My ultimate goal is to be able to do a SELECT * on two tables with a join, and be able to tell, from the names of the columns I get in my result set, which columns came from table A and which columns came from table B. Again, I don't want to have to list columns individually, I need to be able to do a SELECT *.
It seems the answer to your question is no, however one hack you can use is to assign a dummy column to separate each new table. This works especially well if you're looping through a result set for a list of columns in a scripting language such as Python or PHP.
SELECT '' as table1_dummy, table1.*, '' as table2_dummy, table2.*, '' as table3_dummy, table3.* FROM table1
JOIN table2 ON table2.table1id = table1.id
JOIN table3 ON table3.table1id = table1.id
I realize this doesn't answer your question exactly, but if you're a coder this is a great way to separate tables with duplicate column names.
I see two possible situations here. First, you want to know if there is a SQL standard for this, that you can use in general regardless of the database. No, there is not. Second, you want to know with regard to a specific dbms product. Then you need to identify it. But I imagine the most likely answer is that you'll get back something like "a.id, b.id" since that's how you'd need to identify the columns in your SQL expression. And the easiest way to find out what the default is, is just to submit such a query and see what you get back. If you want to specify what prefix comes before the dot, you can use "SELECT * FROM a AS my_alias", for instance.

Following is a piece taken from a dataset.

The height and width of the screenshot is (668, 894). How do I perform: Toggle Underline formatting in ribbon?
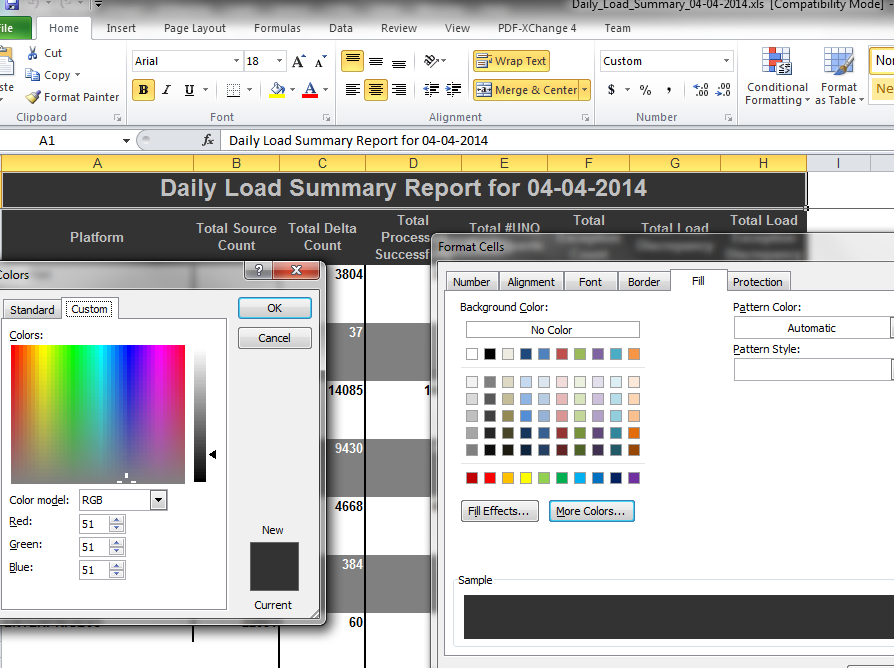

I totally understand why this is necessary - at least for me it's handy during rapid prototyping when there are a lot of tables necessary to be joined, including many inner joins. As soon as a column name is the same in a second "joinedtable.*" field wild card, the main table's field values are overriden with the joinedtable values. Error prone, frustrating and a violation of DRY when having to manually specify the table fields with aliases over and over...
Here is a PHP (Wordpress) function to achieve this through code generation together with an example of how to use it. In the example, it is used to rapidly generate a custom query that will provide the fields of a related wordpress post that was referenced through a advanced custom fields field.
function prefixed_table_fields_wildcard($table, $alias)
{
global $wpdb;
$columns = $wpdb->get_results("SHOW COLUMNS FROM $table", ARRAY_A);
$field_names = array();
foreach ($columns as $column)
{
$field_names[] = $column["Field"];
}
$prefixed = array();
foreach ($field_names as $field_name)
{
$prefixed[] = "`{$alias}`.`{$field_name}` AS `{$alias}.{$field_name}`";
}
return implode(", ", $prefixed);
}
function test_prefixed_table_fields_wildcard()
{
global $wpdb;
$query = "
SELECT
" . prefixed_table_fields_wildcard($wpdb->posts, 'campaigns') . ",
" . prefixed_table_fields_wildcard($wpdb->posts, 'venues') . "
FROM $wpdb->posts AS campaigns
LEFT JOIN $wpdb->postmeta meta1 ON (meta1.meta_key = 'venue' AND campaigns.ID = meta1.post_id)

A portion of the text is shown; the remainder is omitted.